Obama fordert Waffenstillstand

WASHINGTON · US-Präsident warnt vor voreiligen Schlüssen: "Wir müssen die Fakten abwarten.

US-Geheimdienste gehen davon aus, dass von Moskau unterstützte pro-russische Separatisten das Passagierflugzeug der Malaysia Airlines über der Ukraine mit einer Boden-Luft-Rakete und möglicherweise russischer Hilfe abgeschossen haben.

Präsident Barack Obama macht sich diese Bewertung zu eigen, hält sich jedoch mit konkreten Schuldzuweisungen oder Strafandrohungen in Richtung Kreml und Präsident Wladimir Putin noch zurück. "300 unschuldige Menschen, Männer, Frauen, Kinder, ließen ihr Leben. Sie hatten nichts mit dem Konflikt in der Ukraine zu tun", sagte Obama gesterb vor Journalisten im Weißen Haus, und nannte den Vorgang eine "Schande unaussprechlicher Größe".

Obama warnte angesichts der Fülle von zurzeit gehandelten Informationen - mitgeschnittene Funk-Kontakte angeblicher Rebellen, Videoaufnahmen von Boden-Luft-Raketen-Geschützen und Plausibilitäts-Annahmen von Experten - vor voreiligen Schlüssen. "Wir müssen die Fakten abwarten." Darum müsse eine "umfassende, glaubwürdige, störungsfreie und internationale Untersuchung" unverzüglich einsetzen. Dazu müssten alle Beteiligten in der Ukraine einen Waffenstillstand verfügen und sicherstellen, dass an der Unglücksstelle kein Beweismaterial vernichtet wird.

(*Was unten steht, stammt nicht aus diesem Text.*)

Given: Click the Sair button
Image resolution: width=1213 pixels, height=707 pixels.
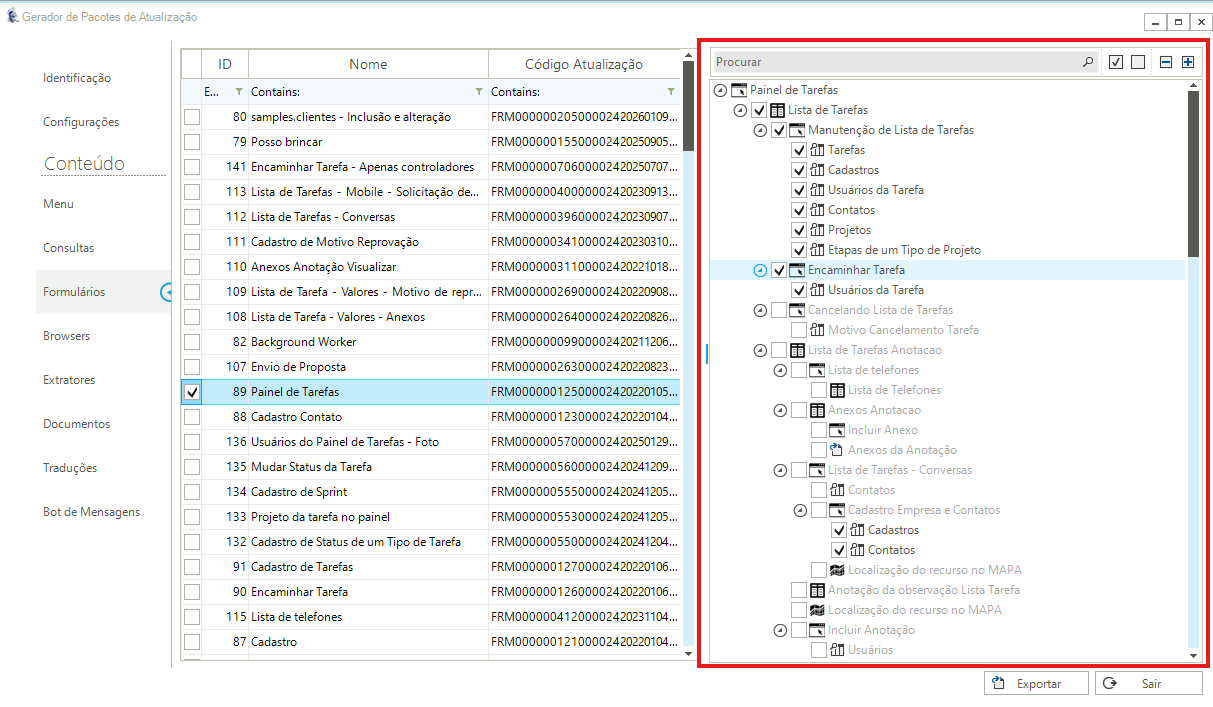Looking at the screenshot, I should click(1148, 684).
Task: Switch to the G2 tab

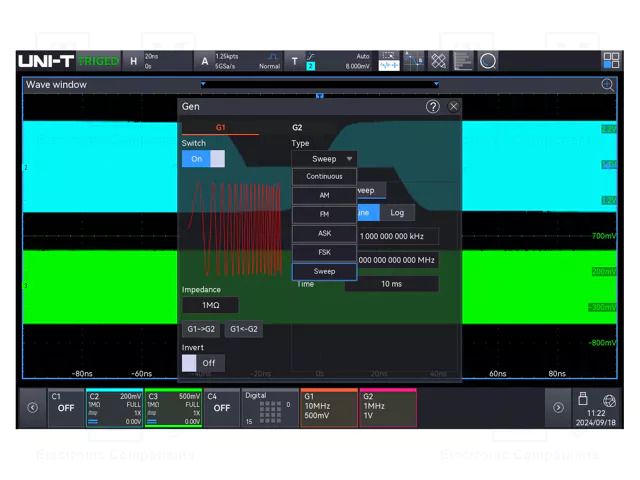Action: click(297, 128)
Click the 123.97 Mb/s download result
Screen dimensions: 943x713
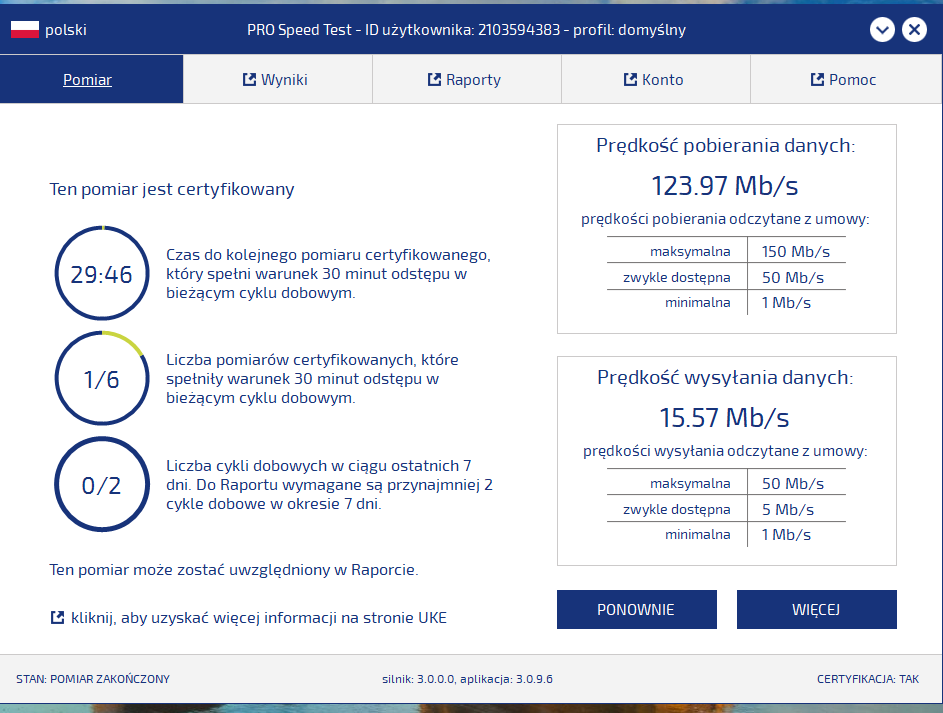point(726,185)
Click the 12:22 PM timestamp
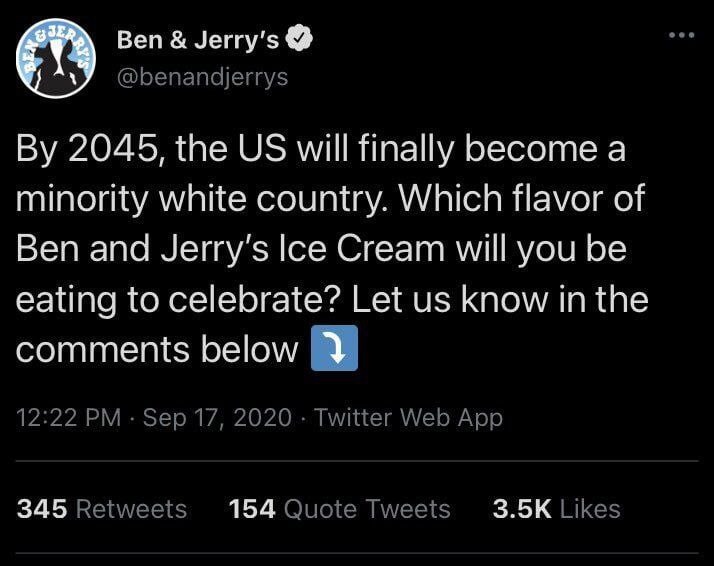The image size is (714, 566). pyautogui.click(x=68, y=418)
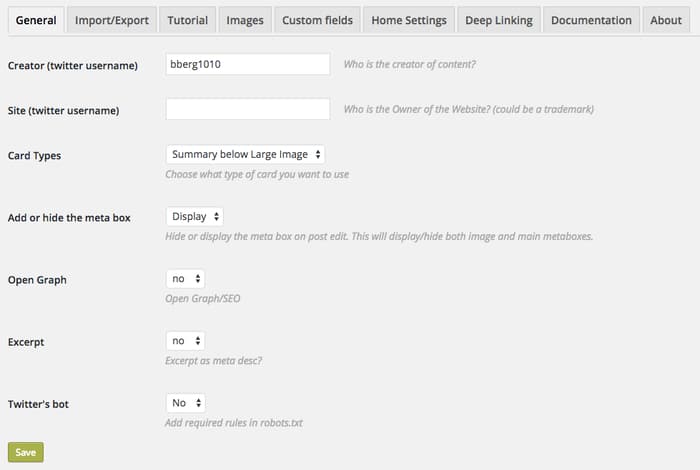
Task: Click the About tab
Action: click(666, 20)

Obama ließ allerdings keinen Zweifel daran, dass er Moskau als den entscheidenden Verursacher der prekären Verhältnisse in der Ukraine ansieht, in denen sich die Katastrophe ereignet hat. Pro-russische Separatisten, die von Moskau in einem "ständigen Fluss" mit Waffen, Material und Training unterstützt würden, hätten bereits in der Vergangenheit zwei Flugzeuge abgeschossen, einen Transporter und eine Helikopter. "Wir haben die wachsende Überzeugung", dass auch im vorliegenden Fall Separatisten die Verursacher waren, sagte Obama. Zuvor hatte Samantha Power, US-Botschafterin bei den Vereinten Nationen, sogar erklärt: "Wir können nicht ausschließen, dass russisches Personal beim Betrieb dieser Systeme geholfen hat."

Obama bezeichnete die Katastrophe als "globale Tragödie im europäischen Luftraum", die von den europäischen Staaten als "Weckruf" verstanden werden müsse.

Was die möglichen Konsequenzen der Flugzeug-Katastrophe angeht, gehen die Lesarten in den USA auseinander. Obama werde dadurch "weitaus bessere Argumente" haben, die Europäische Union auf einen härteren Sanktionskurs gegen Russland einzuschwören, sagten demokratische Abgeordnete im Kongress. Pro-ukrainische Positionen würden durch das Unglück, das allein durch die Passagierliste internationale Dimensionen bekommt, leichter zu vertreten sein. Skeptiker in Washington glauben dagegen nicht, dass etwa das auf Gasimporte aus Russland angewiesene Deutschland den Bruch mit Moskau riskiert und sektoralen Wirtschaftssanktionen gegen Russland das Wort redet.

Putins Verhalten hat in den USA Irritationen ausgelöst. Noch am Donnerstag wies er der Ukraine, die ihren Luftraum nicht hinreichend schützen könne, die pauschale Verantwortung für die Tragödie zu. Gestern warb Putin für einen Waffenstillstand in der Ukraine und für schnelle Friedensgespräche.